Categorizing the Cloud …

Article
08/16/2010

I’ve been thinking about the Cloud a lot lately. I’ve also been talking to a lot of customers both large and small about Azure. I’m getting some fairly consistent messages. On the good side, most of my customers indicate that they are interested in the Cloud and what the Cloud can do for their business. We work together to devise a cloud strategy that works for their particular business. All is good. On the downside, many customers indicate that it is very difficult to find clarity in very basic questions about the Cloud – and even with the most basic question, what is the Cloud?

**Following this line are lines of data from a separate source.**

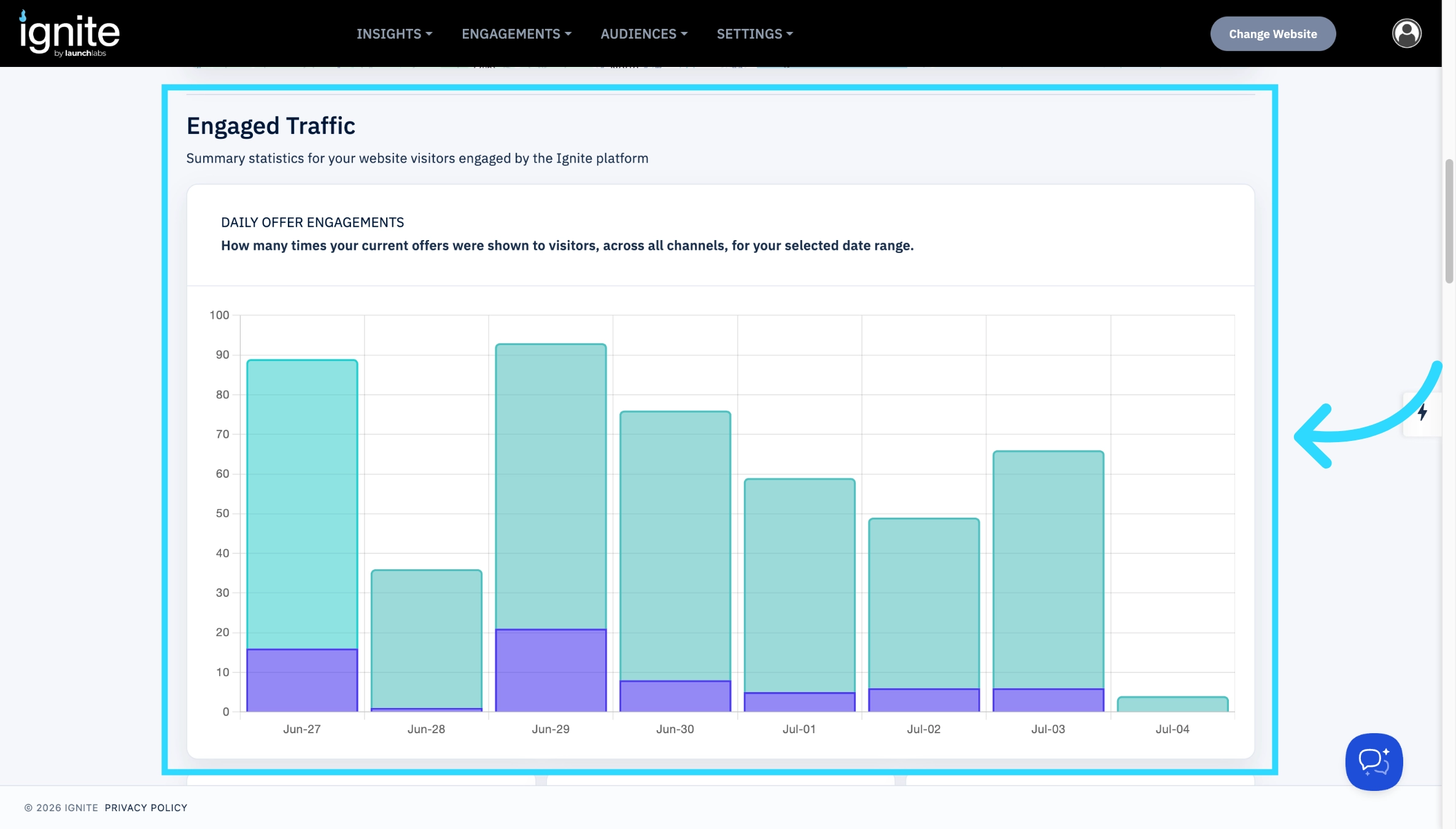Expand the Engagements dropdown menu
The height and width of the screenshot is (829, 1456).
(x=516, y=34)
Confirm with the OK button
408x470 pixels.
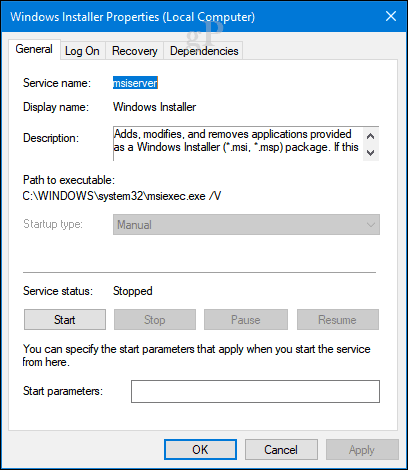tap(200, 450)
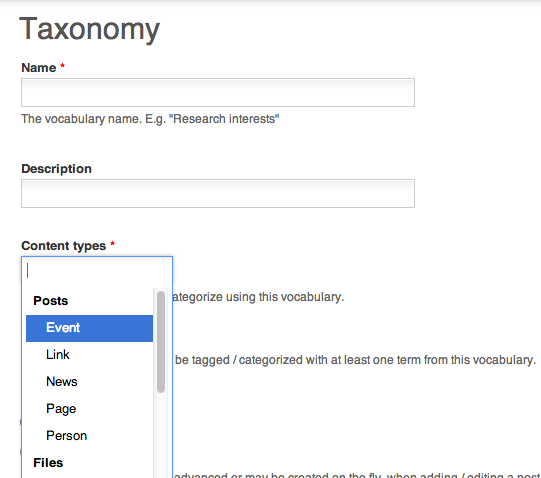
Task: Click the red asterisk beside Name
Action: pos(62,66)
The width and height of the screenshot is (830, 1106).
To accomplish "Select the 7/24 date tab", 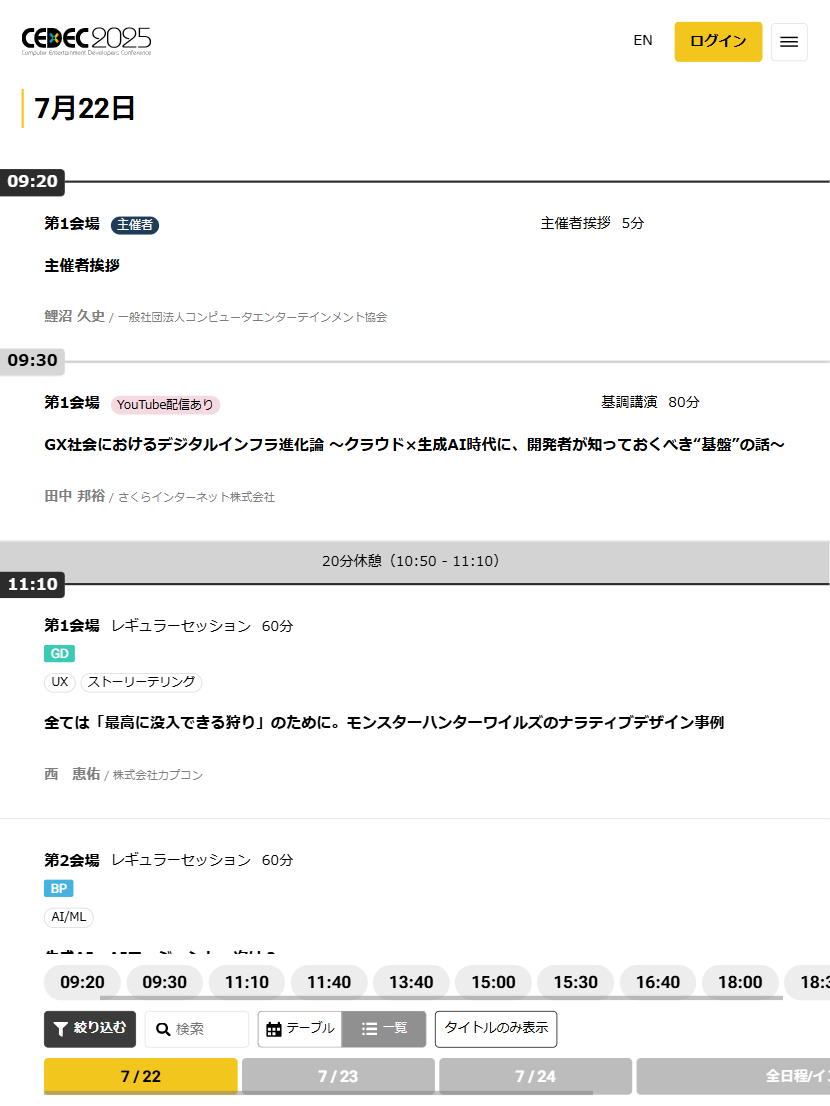I will [x=535, y=1076].
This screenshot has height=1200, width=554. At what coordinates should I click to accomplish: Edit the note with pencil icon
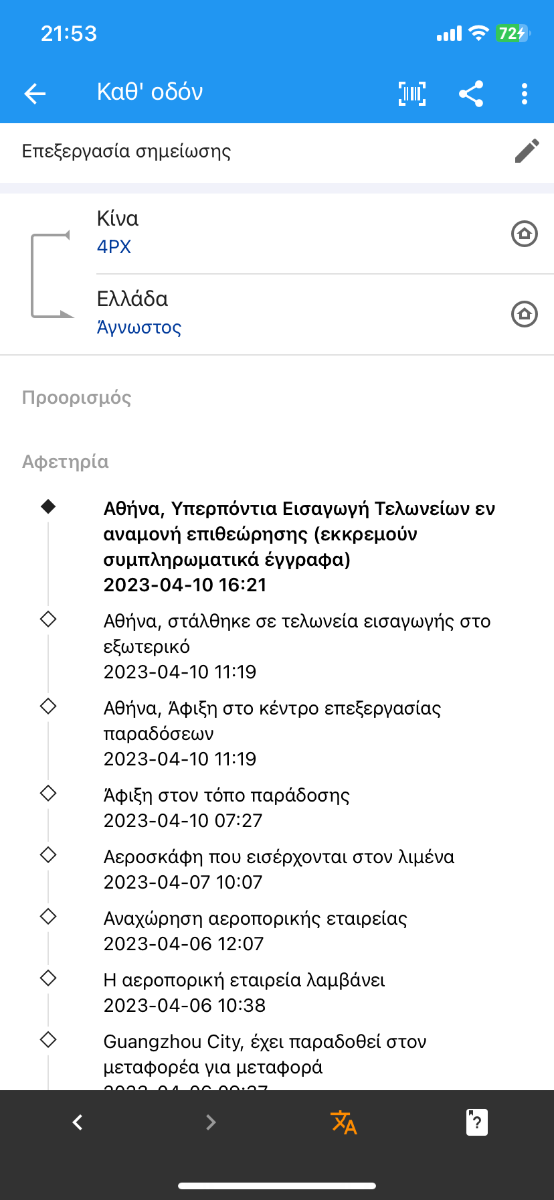click(x=526, y=152)
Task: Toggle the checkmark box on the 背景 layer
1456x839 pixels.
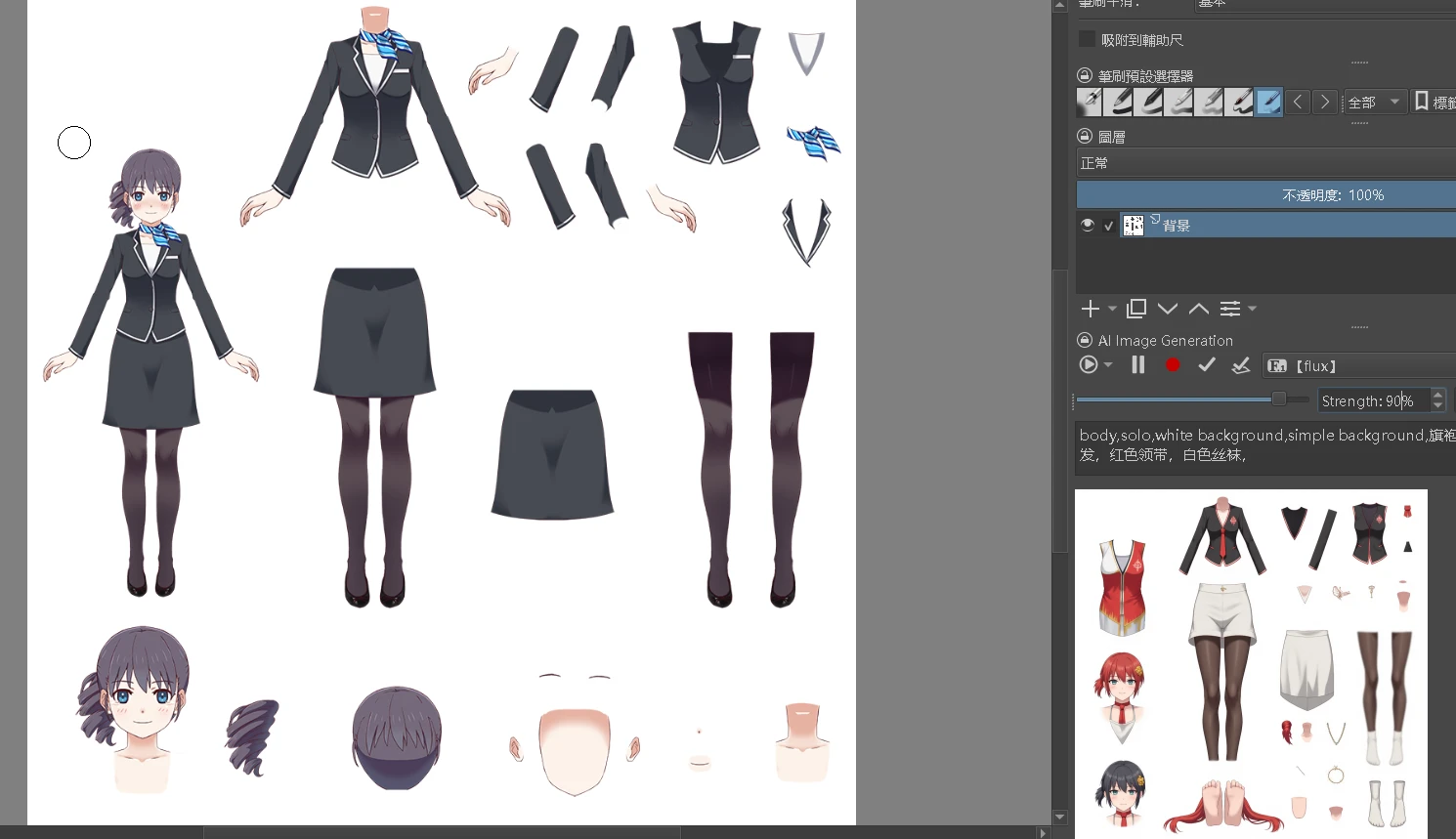Action: pos(1109,226)
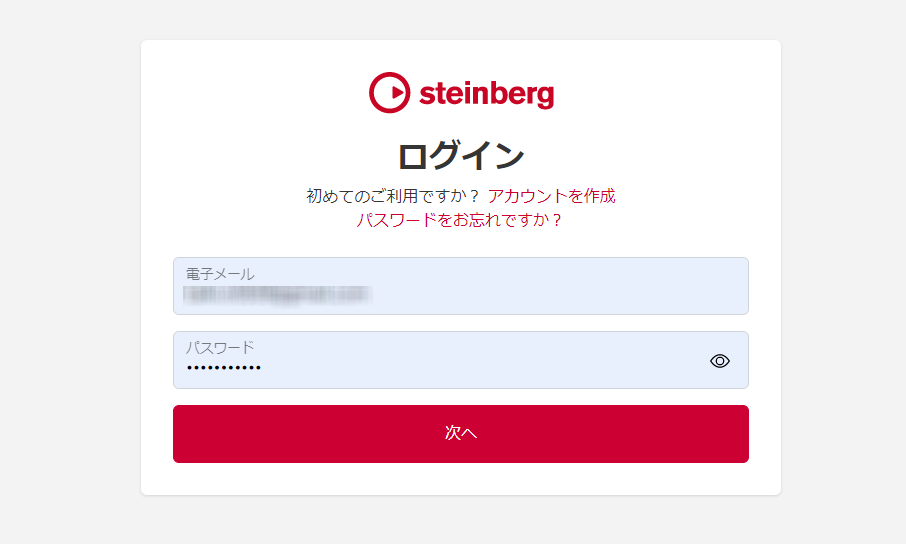Viewport: 906px width, 544px height.
Task: Click gray page background left of login card
Action: click(x=70, y=270)
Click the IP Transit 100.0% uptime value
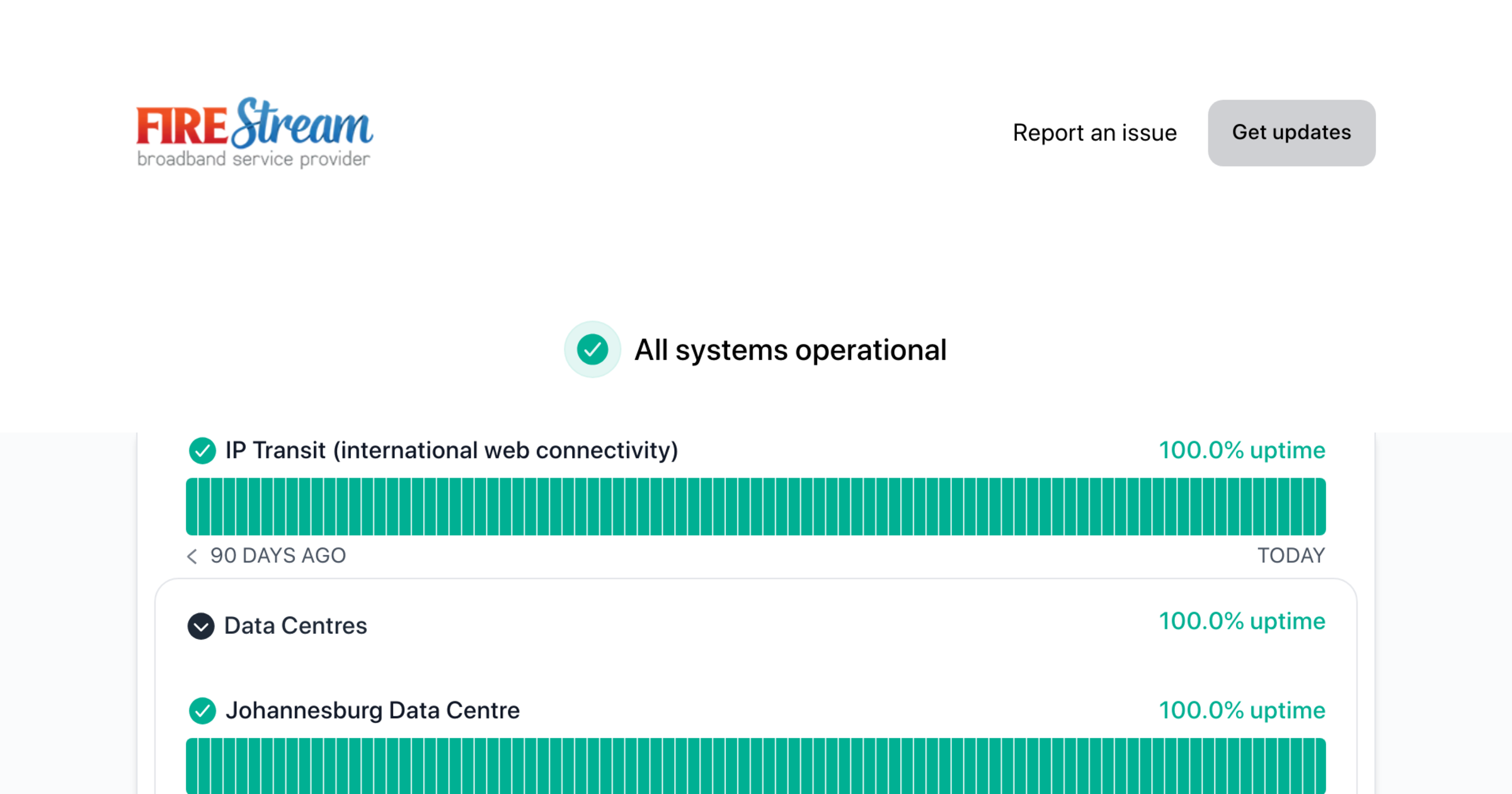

When these existential questions come up, I tend to go back to first principles. I first try and answer the question “how did I figure out what the cloud is?” and “what resources helped me?” I then try and relay these first principles to the customer that I am speaking with about the Cloud. Generally, it helps. I like to think I followed a fairly logical road to Cloud understanding. But, before we jump to the answers, we require a short digression or two.

The Evil Cloud: An Architect’s View (or Digression #1)

As you know, I’m an architect. To an architect, the image of a cloud has always represented “uncertainty”. When most architects draw a cloud in their Visios, they immediately pierce that cloud with an arrow entitled “VPN” or “HTTPS”. The notion being that the cloud represents a nebulous, unstructured mass through which our clear and concise communications will manage to travel …

Notice how the evil the cloud is? Why even it’s typeface portends darkness, rain ahead and unpleasantness. See how it is ruthlessly penetrated by VPN and HTTPS? Notice how Enterprisey Goodness is protected by the gallant gateways! Poor cloud, my poor cloud!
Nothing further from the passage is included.